**PROBLEM**
Which lines in the material contain the word "resolution"? Return each of them in full.

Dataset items
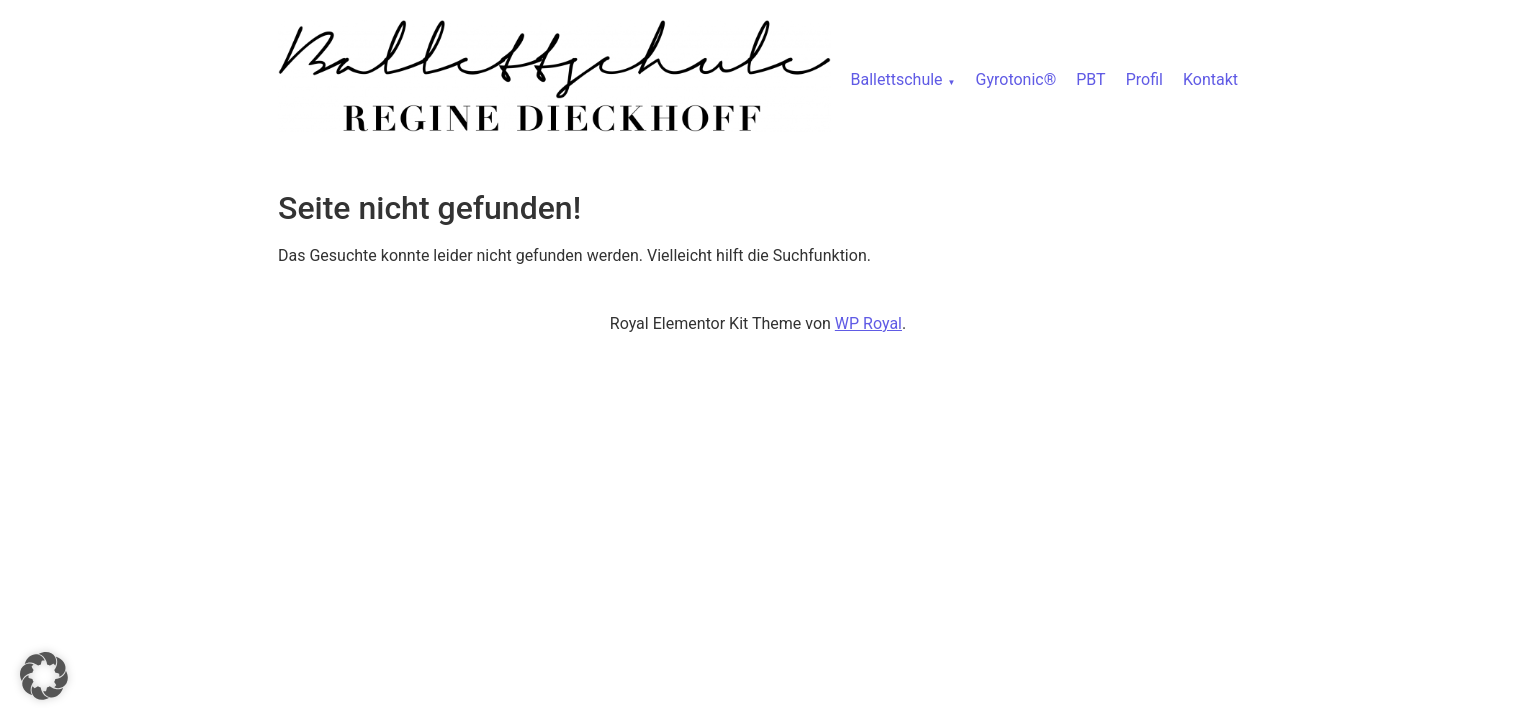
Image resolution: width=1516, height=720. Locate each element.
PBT (1090, 79)
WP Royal (868, 323)
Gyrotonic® (1016, 79)
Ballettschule (897, 79)
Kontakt (1210, 79)
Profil (1144, 79)
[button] (44, 676)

**FINISHED TASK**
Image resolution: width=1516, height=720. Locate each element.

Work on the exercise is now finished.